WORKING DATA
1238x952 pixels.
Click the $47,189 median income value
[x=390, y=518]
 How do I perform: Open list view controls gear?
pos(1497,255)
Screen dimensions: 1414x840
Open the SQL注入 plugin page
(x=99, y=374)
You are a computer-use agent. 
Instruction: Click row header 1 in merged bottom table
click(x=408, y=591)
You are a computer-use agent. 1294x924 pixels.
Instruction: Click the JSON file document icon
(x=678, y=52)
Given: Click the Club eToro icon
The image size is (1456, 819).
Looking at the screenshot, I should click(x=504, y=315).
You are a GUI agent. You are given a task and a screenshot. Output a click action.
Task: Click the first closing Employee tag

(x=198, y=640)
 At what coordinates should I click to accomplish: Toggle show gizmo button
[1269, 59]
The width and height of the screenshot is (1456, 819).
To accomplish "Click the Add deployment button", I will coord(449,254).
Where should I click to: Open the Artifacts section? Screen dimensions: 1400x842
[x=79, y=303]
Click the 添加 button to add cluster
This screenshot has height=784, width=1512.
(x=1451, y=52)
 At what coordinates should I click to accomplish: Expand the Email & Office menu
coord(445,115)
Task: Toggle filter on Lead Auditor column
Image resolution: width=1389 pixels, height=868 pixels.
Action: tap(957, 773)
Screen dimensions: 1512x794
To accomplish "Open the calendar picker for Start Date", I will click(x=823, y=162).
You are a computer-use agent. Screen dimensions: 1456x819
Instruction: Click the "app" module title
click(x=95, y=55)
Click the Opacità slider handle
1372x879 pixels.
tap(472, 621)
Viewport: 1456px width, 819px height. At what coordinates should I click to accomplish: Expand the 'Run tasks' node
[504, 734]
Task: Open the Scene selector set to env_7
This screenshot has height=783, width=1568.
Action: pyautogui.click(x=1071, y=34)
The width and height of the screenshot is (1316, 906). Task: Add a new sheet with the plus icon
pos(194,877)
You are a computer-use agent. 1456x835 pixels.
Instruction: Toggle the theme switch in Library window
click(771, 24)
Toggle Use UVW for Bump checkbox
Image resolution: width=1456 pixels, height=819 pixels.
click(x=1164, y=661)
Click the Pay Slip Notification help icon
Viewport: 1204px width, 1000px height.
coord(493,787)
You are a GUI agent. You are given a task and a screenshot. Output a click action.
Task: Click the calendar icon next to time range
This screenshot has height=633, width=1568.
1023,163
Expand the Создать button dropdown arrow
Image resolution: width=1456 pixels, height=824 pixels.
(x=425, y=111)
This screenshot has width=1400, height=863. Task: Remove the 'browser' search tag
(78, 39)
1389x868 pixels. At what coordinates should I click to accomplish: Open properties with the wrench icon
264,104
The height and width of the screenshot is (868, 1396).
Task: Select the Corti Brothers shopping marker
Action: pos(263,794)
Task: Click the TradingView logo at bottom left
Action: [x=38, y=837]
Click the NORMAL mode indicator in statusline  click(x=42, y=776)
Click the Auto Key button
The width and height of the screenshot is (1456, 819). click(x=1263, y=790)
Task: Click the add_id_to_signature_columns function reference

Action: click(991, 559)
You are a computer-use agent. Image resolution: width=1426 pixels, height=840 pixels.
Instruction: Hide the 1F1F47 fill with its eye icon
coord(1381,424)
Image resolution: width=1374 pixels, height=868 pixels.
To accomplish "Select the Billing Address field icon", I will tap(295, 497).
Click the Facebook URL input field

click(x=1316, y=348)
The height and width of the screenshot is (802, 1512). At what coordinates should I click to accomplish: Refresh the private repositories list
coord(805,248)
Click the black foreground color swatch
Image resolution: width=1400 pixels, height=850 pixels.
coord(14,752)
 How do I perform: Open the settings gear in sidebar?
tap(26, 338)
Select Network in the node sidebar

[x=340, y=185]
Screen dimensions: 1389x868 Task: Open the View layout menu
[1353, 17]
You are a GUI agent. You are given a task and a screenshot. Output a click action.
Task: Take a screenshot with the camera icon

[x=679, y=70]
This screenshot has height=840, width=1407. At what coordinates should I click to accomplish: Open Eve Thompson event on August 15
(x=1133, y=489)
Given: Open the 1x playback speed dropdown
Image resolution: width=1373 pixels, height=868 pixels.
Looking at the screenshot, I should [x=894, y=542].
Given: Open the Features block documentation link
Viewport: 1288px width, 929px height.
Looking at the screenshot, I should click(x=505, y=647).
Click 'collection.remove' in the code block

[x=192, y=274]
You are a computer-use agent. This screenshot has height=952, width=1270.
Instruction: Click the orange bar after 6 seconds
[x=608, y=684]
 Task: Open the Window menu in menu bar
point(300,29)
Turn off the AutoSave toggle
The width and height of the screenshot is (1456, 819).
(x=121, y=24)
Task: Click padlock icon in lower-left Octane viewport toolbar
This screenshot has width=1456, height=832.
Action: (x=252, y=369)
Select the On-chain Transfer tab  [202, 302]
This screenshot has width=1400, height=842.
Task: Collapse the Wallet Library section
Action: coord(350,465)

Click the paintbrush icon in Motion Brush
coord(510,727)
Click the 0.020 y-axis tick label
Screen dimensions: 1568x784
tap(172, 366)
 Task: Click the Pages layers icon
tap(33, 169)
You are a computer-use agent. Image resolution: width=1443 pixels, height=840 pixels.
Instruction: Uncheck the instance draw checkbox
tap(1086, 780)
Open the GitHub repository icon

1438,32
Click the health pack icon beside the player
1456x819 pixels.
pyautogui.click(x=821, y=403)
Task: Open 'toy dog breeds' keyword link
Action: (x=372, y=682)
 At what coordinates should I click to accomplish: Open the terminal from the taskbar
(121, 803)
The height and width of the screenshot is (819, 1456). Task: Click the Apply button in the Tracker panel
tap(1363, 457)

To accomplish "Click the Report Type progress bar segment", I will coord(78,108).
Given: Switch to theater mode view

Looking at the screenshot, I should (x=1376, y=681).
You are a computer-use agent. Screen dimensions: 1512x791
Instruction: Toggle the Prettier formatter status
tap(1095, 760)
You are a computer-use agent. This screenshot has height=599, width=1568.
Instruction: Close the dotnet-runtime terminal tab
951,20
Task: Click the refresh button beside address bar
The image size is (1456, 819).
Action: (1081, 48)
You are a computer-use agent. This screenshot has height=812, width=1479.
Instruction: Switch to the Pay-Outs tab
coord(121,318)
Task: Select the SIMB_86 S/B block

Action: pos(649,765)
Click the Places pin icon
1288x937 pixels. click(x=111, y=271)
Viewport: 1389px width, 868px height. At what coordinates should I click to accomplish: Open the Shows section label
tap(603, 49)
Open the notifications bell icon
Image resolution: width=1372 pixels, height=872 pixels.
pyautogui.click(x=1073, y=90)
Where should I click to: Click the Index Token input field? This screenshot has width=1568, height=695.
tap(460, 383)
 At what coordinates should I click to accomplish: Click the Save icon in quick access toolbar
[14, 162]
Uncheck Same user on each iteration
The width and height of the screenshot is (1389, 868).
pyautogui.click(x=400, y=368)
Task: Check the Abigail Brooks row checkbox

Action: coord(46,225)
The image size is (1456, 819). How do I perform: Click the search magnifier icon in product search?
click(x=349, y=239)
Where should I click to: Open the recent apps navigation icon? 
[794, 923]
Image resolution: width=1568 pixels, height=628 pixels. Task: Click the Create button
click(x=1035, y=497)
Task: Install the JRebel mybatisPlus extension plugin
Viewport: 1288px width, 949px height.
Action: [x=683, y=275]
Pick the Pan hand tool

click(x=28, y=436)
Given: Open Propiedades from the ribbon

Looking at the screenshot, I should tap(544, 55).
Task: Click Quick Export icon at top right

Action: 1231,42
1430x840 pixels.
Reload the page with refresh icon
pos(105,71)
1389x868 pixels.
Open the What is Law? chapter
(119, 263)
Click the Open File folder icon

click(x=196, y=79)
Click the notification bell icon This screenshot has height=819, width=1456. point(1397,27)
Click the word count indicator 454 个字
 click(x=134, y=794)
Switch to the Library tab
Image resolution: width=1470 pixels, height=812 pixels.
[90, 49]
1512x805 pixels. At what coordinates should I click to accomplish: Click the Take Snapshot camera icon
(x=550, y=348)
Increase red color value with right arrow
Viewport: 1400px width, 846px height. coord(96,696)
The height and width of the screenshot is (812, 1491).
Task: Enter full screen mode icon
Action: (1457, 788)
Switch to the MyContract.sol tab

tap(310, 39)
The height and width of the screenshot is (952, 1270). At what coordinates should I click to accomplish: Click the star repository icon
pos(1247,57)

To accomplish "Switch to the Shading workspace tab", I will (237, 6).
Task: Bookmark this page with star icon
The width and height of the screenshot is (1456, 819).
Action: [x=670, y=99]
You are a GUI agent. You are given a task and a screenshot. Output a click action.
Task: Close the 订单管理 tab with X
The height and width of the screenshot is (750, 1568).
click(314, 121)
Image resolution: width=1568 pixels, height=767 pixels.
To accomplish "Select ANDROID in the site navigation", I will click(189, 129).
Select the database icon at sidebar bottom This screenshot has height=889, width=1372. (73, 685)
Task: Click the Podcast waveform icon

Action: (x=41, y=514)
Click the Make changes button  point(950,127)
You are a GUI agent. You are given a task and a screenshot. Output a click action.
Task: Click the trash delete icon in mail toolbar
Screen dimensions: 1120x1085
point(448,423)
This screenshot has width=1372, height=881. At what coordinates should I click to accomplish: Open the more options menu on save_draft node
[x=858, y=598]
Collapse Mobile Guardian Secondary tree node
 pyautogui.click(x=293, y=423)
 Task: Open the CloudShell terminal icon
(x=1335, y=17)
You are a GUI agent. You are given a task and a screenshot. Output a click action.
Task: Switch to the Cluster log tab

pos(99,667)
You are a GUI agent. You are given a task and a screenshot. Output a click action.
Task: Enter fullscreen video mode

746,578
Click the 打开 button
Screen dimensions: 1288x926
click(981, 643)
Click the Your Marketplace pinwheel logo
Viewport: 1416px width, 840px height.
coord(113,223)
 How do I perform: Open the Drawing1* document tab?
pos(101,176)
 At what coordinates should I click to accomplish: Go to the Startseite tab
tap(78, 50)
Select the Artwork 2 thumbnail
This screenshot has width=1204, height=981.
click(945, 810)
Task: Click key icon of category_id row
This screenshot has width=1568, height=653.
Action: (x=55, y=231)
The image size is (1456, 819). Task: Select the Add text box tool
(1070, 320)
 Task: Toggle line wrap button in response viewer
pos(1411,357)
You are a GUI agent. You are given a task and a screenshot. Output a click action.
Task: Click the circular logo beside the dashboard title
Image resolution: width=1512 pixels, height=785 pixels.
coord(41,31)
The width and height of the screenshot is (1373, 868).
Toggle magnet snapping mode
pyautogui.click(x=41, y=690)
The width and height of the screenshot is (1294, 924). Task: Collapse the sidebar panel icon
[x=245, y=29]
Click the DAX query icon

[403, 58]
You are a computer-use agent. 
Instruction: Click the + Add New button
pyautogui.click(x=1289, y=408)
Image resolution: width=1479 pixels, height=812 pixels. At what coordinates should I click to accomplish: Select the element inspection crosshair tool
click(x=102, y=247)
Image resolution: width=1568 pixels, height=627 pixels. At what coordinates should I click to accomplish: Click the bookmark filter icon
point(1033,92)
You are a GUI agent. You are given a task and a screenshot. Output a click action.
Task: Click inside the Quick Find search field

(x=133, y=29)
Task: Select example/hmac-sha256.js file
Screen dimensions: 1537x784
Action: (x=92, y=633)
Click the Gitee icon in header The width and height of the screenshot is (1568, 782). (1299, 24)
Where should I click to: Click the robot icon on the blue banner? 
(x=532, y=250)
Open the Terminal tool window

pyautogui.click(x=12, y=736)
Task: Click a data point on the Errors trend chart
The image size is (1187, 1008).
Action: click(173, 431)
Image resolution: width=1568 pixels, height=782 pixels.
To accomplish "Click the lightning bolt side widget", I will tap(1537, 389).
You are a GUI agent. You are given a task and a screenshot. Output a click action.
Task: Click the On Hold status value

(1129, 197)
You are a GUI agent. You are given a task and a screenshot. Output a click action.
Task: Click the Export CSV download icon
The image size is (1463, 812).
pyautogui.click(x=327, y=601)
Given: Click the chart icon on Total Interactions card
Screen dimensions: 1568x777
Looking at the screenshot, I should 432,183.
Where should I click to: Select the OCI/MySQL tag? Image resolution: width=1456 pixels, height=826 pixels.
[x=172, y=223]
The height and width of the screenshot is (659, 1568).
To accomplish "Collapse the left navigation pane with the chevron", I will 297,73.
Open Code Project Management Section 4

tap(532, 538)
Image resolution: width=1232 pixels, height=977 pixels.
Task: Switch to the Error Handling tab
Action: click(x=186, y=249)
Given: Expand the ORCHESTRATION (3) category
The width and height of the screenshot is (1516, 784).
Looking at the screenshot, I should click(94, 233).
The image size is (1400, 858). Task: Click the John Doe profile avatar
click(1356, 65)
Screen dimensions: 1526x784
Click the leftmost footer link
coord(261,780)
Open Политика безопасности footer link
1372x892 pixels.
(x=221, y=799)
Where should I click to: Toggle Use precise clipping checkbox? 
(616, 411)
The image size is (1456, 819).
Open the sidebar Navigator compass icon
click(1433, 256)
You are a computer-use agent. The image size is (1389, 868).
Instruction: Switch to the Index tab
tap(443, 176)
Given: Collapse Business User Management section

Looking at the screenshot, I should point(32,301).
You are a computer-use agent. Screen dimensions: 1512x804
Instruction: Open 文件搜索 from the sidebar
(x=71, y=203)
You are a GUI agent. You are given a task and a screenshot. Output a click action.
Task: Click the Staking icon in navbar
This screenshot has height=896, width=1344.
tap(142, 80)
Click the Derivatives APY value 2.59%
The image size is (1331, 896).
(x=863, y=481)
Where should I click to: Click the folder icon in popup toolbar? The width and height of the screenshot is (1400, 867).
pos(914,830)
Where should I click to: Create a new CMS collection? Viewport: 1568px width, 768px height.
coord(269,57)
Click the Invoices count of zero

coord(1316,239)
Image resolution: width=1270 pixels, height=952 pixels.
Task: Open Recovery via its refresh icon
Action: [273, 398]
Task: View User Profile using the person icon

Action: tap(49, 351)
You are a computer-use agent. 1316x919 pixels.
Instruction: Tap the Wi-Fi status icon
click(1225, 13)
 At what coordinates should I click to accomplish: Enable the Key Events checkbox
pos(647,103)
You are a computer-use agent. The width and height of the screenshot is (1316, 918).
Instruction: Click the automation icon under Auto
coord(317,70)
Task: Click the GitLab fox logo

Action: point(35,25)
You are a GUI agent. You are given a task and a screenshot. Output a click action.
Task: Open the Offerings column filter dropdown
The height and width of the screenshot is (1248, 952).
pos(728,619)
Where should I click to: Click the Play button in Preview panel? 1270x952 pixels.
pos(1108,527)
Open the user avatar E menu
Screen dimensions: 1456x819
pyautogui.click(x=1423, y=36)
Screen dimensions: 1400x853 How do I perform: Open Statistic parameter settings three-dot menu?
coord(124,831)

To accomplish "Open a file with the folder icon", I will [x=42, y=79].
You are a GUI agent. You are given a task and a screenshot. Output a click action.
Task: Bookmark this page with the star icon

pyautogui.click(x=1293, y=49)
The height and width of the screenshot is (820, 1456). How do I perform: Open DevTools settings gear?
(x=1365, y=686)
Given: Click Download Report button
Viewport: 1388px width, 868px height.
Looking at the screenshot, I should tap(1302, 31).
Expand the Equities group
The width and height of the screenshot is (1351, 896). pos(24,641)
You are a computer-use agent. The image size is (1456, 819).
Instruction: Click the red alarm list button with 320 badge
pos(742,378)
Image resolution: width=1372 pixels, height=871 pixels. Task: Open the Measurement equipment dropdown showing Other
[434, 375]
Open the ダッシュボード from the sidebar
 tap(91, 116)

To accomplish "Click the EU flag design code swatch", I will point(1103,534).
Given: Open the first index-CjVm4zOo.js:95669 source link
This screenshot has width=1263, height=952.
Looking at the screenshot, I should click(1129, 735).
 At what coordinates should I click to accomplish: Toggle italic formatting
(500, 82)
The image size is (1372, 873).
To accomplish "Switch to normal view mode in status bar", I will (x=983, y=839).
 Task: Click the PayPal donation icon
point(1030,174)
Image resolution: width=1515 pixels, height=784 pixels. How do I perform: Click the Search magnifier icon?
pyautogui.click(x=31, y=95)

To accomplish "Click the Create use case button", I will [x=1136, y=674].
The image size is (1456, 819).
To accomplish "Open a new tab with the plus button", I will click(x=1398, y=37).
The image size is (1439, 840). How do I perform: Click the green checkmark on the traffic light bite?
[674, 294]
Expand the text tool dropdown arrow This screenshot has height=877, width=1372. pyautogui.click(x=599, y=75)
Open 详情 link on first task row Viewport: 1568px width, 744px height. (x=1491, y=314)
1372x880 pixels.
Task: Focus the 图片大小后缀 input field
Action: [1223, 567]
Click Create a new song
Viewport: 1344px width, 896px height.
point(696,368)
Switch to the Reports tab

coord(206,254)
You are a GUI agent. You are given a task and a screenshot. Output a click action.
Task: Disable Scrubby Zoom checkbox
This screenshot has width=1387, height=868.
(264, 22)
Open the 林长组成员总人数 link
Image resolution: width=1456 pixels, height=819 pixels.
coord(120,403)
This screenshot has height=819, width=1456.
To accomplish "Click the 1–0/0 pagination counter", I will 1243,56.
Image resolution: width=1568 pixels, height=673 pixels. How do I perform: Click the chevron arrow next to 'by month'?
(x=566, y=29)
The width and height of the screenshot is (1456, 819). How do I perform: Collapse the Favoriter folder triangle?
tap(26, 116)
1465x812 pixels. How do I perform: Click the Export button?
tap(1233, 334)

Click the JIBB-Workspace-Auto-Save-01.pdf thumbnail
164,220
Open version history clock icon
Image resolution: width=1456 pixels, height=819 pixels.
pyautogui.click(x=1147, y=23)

WHAT YOU ARE ASKED TO DO
Which lines of the records above contain the word "bell"? Show each of them.

WRITTEN RESPONSE
Open the notifications bell icon
Click the notification bell icon This screenshot has height=819, width=1456. point(1397,27)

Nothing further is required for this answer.